Stored records
+ + +

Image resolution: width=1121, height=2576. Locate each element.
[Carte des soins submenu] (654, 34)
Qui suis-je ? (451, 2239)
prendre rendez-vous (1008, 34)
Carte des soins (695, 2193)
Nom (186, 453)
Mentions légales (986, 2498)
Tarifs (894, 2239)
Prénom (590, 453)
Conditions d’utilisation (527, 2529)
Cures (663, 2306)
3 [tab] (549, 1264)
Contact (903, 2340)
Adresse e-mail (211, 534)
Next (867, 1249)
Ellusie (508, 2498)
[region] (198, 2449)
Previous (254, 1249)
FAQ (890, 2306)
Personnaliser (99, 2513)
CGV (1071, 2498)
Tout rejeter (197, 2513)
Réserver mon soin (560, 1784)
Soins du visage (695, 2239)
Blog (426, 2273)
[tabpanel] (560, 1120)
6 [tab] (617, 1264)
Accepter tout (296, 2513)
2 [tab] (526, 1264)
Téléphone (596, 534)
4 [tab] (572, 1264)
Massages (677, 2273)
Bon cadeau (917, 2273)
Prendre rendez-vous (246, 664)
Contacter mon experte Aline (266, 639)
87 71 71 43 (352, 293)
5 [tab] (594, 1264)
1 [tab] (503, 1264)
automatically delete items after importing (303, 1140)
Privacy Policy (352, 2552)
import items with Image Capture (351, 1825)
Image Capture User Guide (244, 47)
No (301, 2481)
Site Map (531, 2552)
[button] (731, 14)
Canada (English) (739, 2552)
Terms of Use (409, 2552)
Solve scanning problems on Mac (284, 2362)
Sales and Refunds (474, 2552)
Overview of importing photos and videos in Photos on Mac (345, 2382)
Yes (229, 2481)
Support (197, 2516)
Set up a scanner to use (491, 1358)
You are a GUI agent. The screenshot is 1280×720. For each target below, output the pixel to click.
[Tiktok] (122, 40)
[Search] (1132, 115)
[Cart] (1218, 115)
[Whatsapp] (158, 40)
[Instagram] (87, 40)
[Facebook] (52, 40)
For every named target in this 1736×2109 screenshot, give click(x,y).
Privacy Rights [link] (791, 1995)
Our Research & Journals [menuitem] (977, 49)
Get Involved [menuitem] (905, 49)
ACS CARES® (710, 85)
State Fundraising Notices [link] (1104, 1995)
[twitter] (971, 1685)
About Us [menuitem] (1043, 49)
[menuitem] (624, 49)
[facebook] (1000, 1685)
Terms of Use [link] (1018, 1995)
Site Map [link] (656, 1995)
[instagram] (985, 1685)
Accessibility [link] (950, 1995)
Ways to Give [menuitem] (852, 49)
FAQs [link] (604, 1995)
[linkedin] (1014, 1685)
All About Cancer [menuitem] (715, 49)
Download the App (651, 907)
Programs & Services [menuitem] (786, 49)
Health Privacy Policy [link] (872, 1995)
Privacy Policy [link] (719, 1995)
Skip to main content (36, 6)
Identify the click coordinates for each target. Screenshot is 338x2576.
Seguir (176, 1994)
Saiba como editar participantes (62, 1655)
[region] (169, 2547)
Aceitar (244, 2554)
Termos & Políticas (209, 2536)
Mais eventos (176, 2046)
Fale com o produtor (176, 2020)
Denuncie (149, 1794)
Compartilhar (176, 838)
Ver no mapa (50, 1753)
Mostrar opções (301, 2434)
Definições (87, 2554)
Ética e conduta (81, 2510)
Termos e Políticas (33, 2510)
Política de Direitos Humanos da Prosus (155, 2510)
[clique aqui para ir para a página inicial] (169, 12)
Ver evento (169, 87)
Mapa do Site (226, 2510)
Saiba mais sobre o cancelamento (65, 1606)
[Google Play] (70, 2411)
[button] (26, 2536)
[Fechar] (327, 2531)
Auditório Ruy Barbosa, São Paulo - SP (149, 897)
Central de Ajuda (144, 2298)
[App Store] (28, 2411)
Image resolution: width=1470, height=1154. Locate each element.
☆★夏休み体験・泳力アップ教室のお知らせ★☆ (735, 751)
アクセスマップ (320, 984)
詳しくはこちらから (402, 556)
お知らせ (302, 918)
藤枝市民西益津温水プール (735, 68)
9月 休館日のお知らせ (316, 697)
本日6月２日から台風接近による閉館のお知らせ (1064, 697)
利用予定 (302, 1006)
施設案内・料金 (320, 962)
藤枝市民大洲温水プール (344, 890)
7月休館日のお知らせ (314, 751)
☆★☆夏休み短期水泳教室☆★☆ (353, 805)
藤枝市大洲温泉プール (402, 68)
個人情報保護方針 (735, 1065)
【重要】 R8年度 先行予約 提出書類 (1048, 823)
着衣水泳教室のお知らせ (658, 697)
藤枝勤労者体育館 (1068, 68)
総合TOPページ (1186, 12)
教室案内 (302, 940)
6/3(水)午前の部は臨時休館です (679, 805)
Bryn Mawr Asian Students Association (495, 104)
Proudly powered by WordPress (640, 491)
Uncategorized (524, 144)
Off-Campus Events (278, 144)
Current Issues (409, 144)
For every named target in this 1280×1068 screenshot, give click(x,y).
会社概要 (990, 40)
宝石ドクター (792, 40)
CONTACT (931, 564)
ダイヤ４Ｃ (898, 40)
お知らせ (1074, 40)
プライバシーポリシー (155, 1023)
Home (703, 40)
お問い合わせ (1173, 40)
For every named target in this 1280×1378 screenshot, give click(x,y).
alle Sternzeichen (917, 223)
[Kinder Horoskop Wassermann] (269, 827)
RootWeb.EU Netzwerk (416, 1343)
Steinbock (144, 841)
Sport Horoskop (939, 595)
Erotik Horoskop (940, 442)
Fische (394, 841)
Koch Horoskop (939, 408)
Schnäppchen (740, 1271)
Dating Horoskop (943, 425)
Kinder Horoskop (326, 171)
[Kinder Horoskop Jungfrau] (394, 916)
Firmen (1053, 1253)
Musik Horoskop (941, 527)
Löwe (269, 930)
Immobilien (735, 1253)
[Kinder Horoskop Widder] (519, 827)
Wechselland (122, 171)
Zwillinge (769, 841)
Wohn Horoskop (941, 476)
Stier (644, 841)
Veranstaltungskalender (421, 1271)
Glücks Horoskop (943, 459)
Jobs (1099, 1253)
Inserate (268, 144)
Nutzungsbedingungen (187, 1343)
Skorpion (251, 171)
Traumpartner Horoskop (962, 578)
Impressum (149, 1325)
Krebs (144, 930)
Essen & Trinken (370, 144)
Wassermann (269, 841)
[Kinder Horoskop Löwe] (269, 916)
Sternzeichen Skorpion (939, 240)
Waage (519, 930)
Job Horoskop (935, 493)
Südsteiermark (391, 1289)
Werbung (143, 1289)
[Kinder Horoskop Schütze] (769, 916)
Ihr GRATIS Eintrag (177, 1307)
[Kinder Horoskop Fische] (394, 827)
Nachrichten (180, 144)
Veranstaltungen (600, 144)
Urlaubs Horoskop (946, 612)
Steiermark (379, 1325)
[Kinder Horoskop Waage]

+ + +

__What is being asked__
Pick out each line above that includes "Policy" and show it.

__Answer space__
Privacy Policy (352, 2552)
Health Privacy Policy [link] (872, 1995)
Privacy Policy [link] (719, 1995)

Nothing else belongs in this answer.